To make the claim, you’ll need to prove the education you get “maintains or improves the skills required in your trade or business.”
Caution: Not all education expenses are tax deductible for attorneys. For example, a course that qualifies you for a different profession—rather than maintaining or improving your current skills—isn’t tax deductible. For example, if you’re a tech-savvy lawyer taking a course in HTML so that you can design your own website, that might not make the cut.
5. Books and periodicals
Knowledge is power for legal professionals: Reading the right books can help you run the best possible legal practice, and having the right legal research materials available can help you win cases.
Many lawyers are moving their legal libraries online, using services such as Fastcase or Casetext for legal research. However, if you still keep a library with hard copies of legal research materials, these may be deductible. Just as you can claim the depreciated value of your work laptop and/or printer as a tax deduction, you may also be able to claim the depreciating value of the books you keep in your legal library.

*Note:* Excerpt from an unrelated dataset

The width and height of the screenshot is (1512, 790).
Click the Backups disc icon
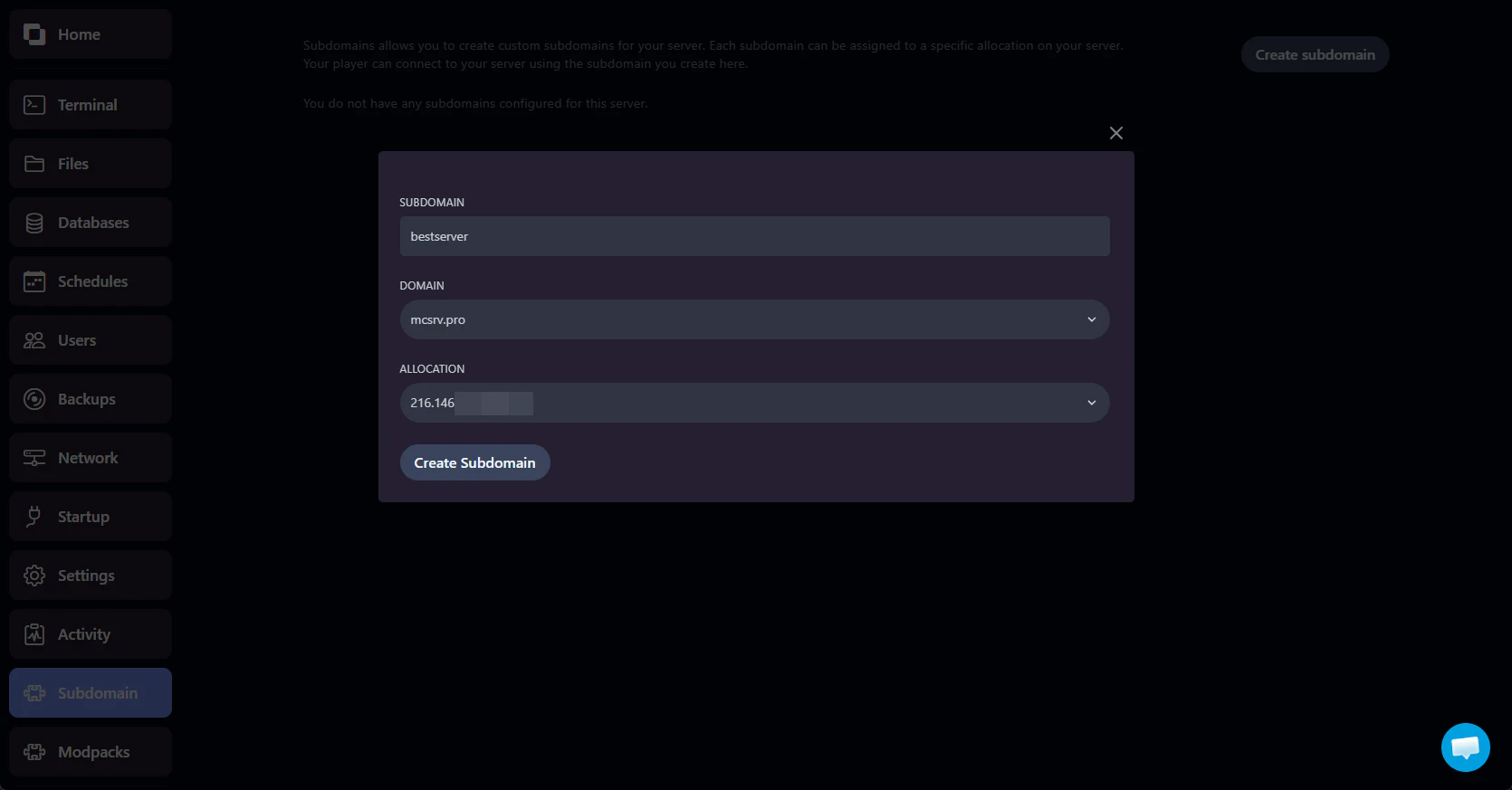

Caution: Items in your legal library are only tax deductible if they’re usable for more than a year. IRC §167 allows for “recovery of the costs of any asset used in a trade or business if it has a useful life of more than one year and its value decreases with time.” In other words, you can’t claim depreciated value for periodicals or other legal materials bought on an annual basis. This includes loose-leaf volumes that receive periodic updates. These need to be claimed the year they’re purchased as a business expense.
6. Credit card convenience fees
When it comes to billing, lawyers wait an average of three months from invoicing their client to getting paid. However, according to the 2019 Legal Trends Report, 57% of electronic payments get paid within the same day they are billed, and 85% get paid within a week (Clio Manage’s legal billing software also makes this process much simpler.).
One qualm that arises with accepting credit cards, despite their convenience, is that credit card companies charge fees to businesses who accept their cards (Though, if you use Clio Payments to accept clients’ legal credit card payments securely and compliantly, those processing rates will be industry-low.). However, according to the IRS, these fees can be deducted as a business expense, as long as they are actually paid or incurred by your law firm.
Accepting credit cards might not be so scary after all!
Know your tax deductions, stay on top of taxes
There’s a lot to think about when dealing with year-end law firm accounting and filing your tax return. But, by carefully considering tax strategies for law firms (there are more on this list if you’ve already checked off the top six deductions above), if you know what you’re entitled to, you can maximize your deductions while keeping out of trouble with the IRS. Take the time to record all of your business expenses throughout the year, and you’ll be positioned to get the most out of your tax return.